* What the exercise asks: Give back the entries exactly as they read, leaving each image out.
======== Dataset content
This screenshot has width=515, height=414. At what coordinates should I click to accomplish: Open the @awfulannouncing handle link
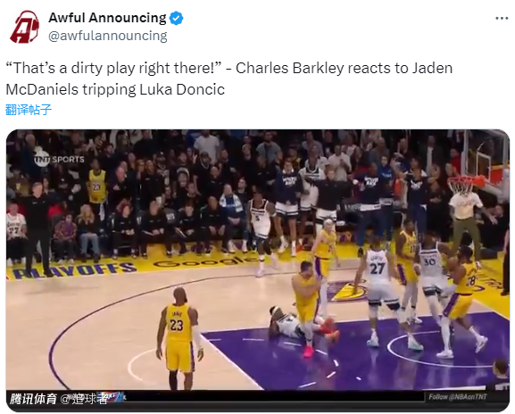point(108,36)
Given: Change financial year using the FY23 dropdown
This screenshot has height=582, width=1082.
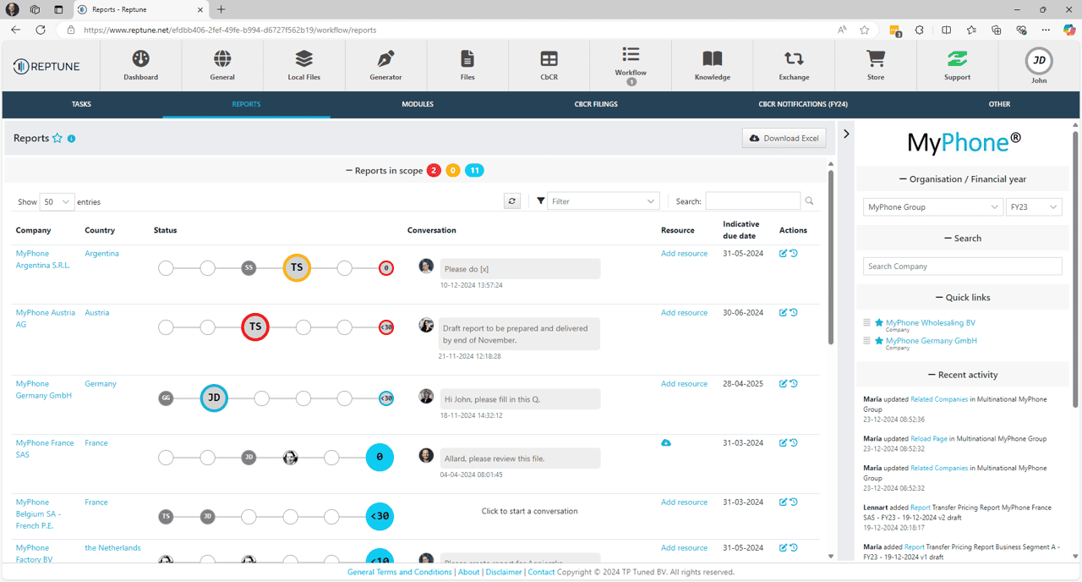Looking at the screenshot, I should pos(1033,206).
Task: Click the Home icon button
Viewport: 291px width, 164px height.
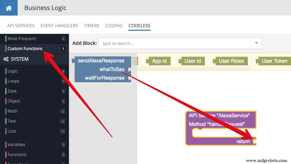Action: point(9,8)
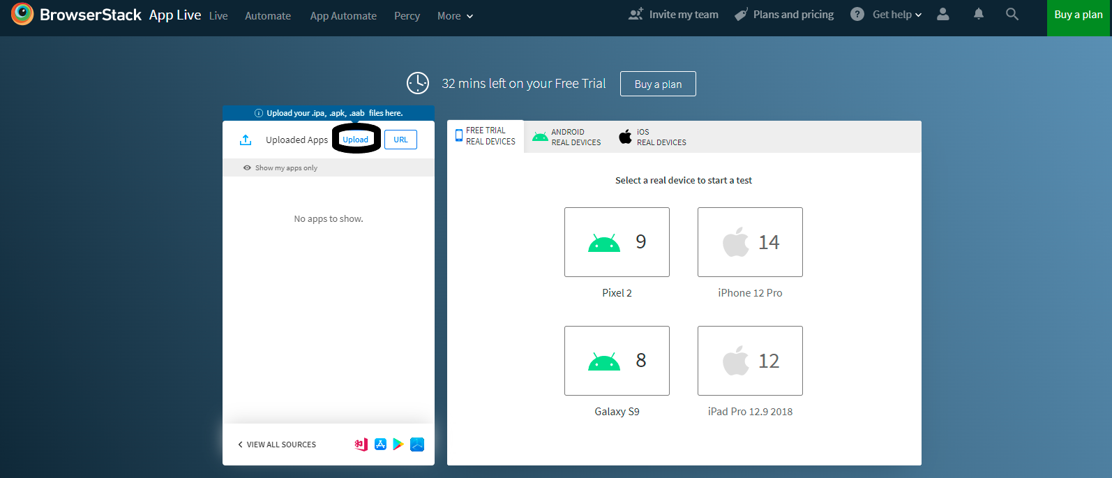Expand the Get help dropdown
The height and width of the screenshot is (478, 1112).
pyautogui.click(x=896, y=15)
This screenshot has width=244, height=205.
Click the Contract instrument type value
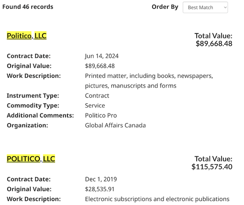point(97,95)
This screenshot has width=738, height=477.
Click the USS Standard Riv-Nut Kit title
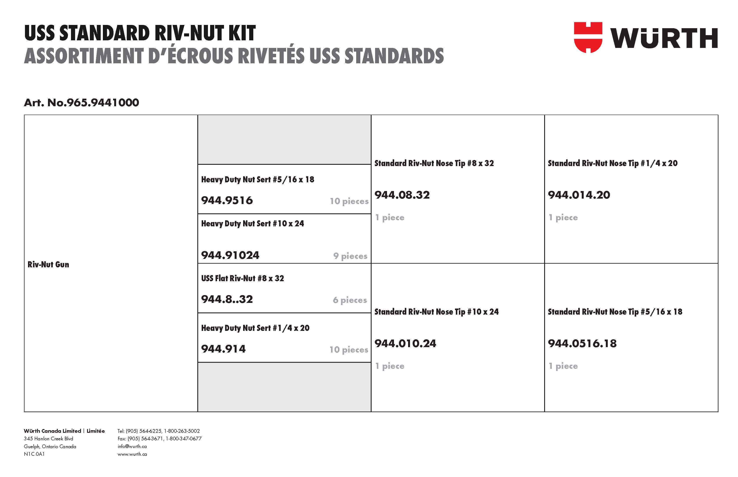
================
* Task answer:
This screenshot has width=515, height=414. At what coordinates should I click to accomplish: Open the @awfulannouncing handle link
point(108,36)
Given: Change financial year using the FY23 dropdown
This screenshot has height=582, width=1082.
Looking at the screenshot, I should pos(1033,206).
Task: Click the Home icon button
Viewport: 291px width, 164px height.
Action: point(9,8)
Expand the Get help dropdown
The height and width of the screenshot is (478, 1112).
pyautogui.click(x=896, y=15)
This screenshot has width=244, height=205.
Click the Contract instrument type value
point(97,95)
This screenshot has width=738, height=477.
Click the USS Standard Riv-Nut Kit title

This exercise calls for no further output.